Security and Privacy

It is safe to assume that -- in some way or another -- any information you put into a AI-based tool is being used to further train the machine learning model. If you choose to use these tools, you'll want to make sure you're never putting personal or secure information about you or anyone else in your chats. You should also read through any user agreements if you sign up to use a particular service and make your own decision if you are comfortable agreeing to the terms. If one of your class projects requires the use of a particular technology that you do not wish to create an account for, you can ask your instructor for an alternative way to complete the assignment. 

Labor and Copyright

Where does the content come from? Because machine learning takes huge inputs of data sets, many models use information from the internet in their training. Artists and authors have criticized AI-based tools for using their work without compensation or credit. If an AI-based image generator can produce work in the style of a certain artist, should that be seen as stealing, or paying homage?

Environmental Impact

Generative AI models have large carbon footprints.The vast amount of data that goes into these models requires the use of many powerful computers located in data centers around the world. These data centers are massive consumers of electricity and water.  There are also environmental costs to the extraction of raw material, manufacture, and transportation of the hardware. When these data centers are built in low-and middle- income countries they can divert already scarce resources from local needs and exacerbate existing inequalities.

Read more:

Examples of Bias in AI

  • This Bloomberg Report on the image generator Stable Diffusion. When prompted for images of people in high-paying and low-paying professions, it showed an association between lighter skin tones and higher paying jobs and darker skin tones and lower paying jobs.
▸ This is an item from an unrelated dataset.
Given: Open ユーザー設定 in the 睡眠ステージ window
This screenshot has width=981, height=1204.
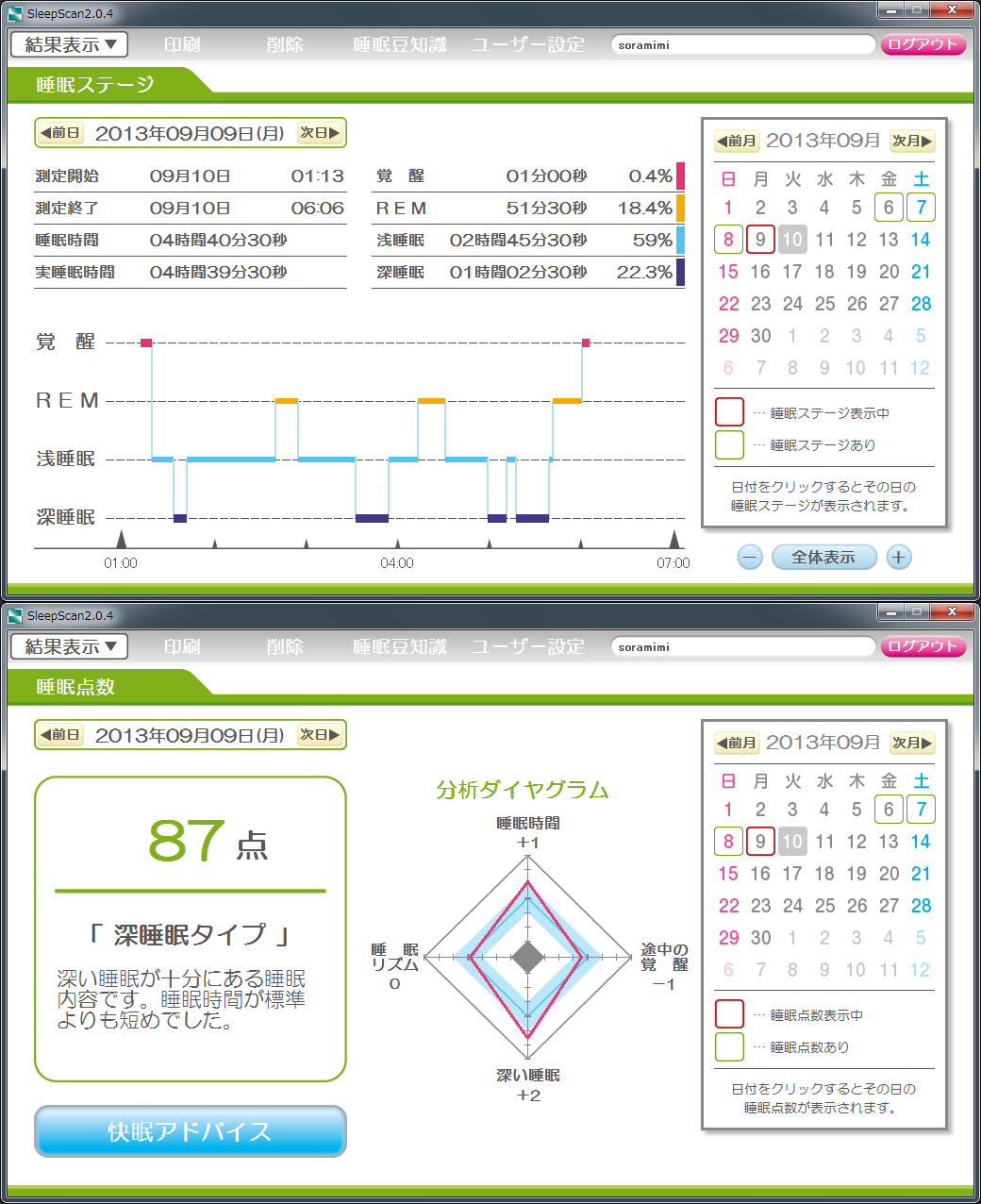Looking at the screenshot, I should [x=528, y=44].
Images of men were more dominant in the dataset overall.
  • Digital artist Nettrice Gaskins examines how Midjourney creates very different images when prompted to show a "boy on a bicycle" versus a "black boy on a tricycle"
  • Another study showed that, although ChatGPT has been trained to avoid hate speech when prompted to directly insult a particular group, it can be manipulated into adopting "toxic" and racist personas.
  • Researchers prompted 14 different language models to agree or disagree with 62 political statements, and plotted responses on a political compass and found distinct political tendencies among them. Models trained on data from right- and left-leaning sources became more right- or left- leaning respectively. Read the MIT Technology Review summary or the original paper.

In some cases, models may have been improved as a result of these and other similar reports. But you can test it out for yourself! Try doing similar experiments with generative AI models of your choice and see what biases you notice!